**Task to carry out:** Every record that follows must be returned word for word.

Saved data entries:
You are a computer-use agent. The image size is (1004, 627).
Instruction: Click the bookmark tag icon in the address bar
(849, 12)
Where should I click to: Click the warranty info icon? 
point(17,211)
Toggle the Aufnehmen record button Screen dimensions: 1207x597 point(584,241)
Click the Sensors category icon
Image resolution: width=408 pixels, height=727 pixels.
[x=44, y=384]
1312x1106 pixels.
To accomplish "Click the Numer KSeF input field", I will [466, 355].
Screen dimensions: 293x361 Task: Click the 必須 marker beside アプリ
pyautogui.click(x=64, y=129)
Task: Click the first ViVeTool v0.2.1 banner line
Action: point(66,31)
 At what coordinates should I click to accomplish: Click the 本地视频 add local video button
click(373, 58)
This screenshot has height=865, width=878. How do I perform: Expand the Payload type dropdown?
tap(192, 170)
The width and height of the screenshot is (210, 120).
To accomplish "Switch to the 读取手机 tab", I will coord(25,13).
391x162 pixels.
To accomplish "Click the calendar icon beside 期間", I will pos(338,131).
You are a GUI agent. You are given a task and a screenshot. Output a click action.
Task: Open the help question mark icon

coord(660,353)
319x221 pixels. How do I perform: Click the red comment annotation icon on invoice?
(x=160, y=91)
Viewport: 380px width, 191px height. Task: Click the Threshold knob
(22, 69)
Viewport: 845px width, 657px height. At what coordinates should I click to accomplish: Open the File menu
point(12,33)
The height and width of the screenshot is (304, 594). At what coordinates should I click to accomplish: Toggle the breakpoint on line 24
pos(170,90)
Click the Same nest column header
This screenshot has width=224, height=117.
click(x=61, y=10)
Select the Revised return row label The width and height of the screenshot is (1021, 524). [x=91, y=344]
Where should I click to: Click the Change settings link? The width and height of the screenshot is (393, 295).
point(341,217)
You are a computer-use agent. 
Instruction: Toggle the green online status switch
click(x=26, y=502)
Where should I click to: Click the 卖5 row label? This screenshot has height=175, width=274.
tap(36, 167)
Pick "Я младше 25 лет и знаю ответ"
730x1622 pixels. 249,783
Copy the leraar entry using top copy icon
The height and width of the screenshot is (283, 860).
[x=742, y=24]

**Exercise answer:**
You are a computer-use agent. The image size is (1004, 627).
Instruction: Click the bookmark tag icon in the address bar
(849, 12)
Where should I click to: Click the warranty info icon? 
point(17,211)
Toggle the Aufnehmen record button Screen dimensions: 1207x597 point(584,241)
Click the Sensors category icon
Image resolution: width=408 pixels, height=727 pixels.
[x=44, y=384]
1312x1106 pixels.
To accomplish "Click the Numer KSeF input field", I will [466, 355].
Screen dimensions: 293x361 Task: Click the 必須 marker beside アプリ
pyautogui.click(x=64, y=129)
Task: Click the first ViVeTool v0.2.1 banner line
Action: point(66,31)
 At what coordinates should I click to accomplish: Click the 本地视频 add local video button
click(373, 58)
This screenshot has height=865, width=878. How do I perform: Expand the Payload type dropdown?
tap(192, 170)
The width and height of the screenshot is (210, 120).
To accomplish "Switch to the 读取手机 tab", I will coord(25,13).
391x162 pixels.
To accomplish "Click the calendar icon beside 期間", I will pos(338,131).
You are a GUI agent. You are given a task and a screenshot. Output a click action.
Task: Open the help question mark icon

coord(660,353)
319x221 pixels. How do I perform: Click the red comment annotation icon on invoice?
(x=160, y=91)
Viewport: 380px width, 191px height. Task: Click the Threshold knob
(22, 69)
Viewport: 845px width, 657px height. At what coordinates should I click to accomplish: Open the File menu
point(12,33)
The height and width of the screenshot is (304, 594). At what coordinates should I click to accomplish: Toggle the breakpoint on line 24
pos(170,90)
Click the Same nest column header
This screenshot has width=224, height=117.
click(x=61, y=10)
Select the Revised return row label The width and height of the screenshot is (1021, 524). [x=91, y=344]
Where should I click to: Click the Change settings link? The width and height of the screenshot is (393, 295).
point(341,217)
You are a computer-use agent. 
Instruction: Toggle the green online status switch
click(x=26, y=502)
Where should I click to: Click the 卖5 row label? This screenshot has height=175, width=274.
tap(36, 167)
Pick "Я младше 25 лет и знаю ответ"
730x1622 pixels. 249,783
Copy the leraar entry using top copy icon
The height and width of the screenshot is (283, 860).
[x=742, y=24]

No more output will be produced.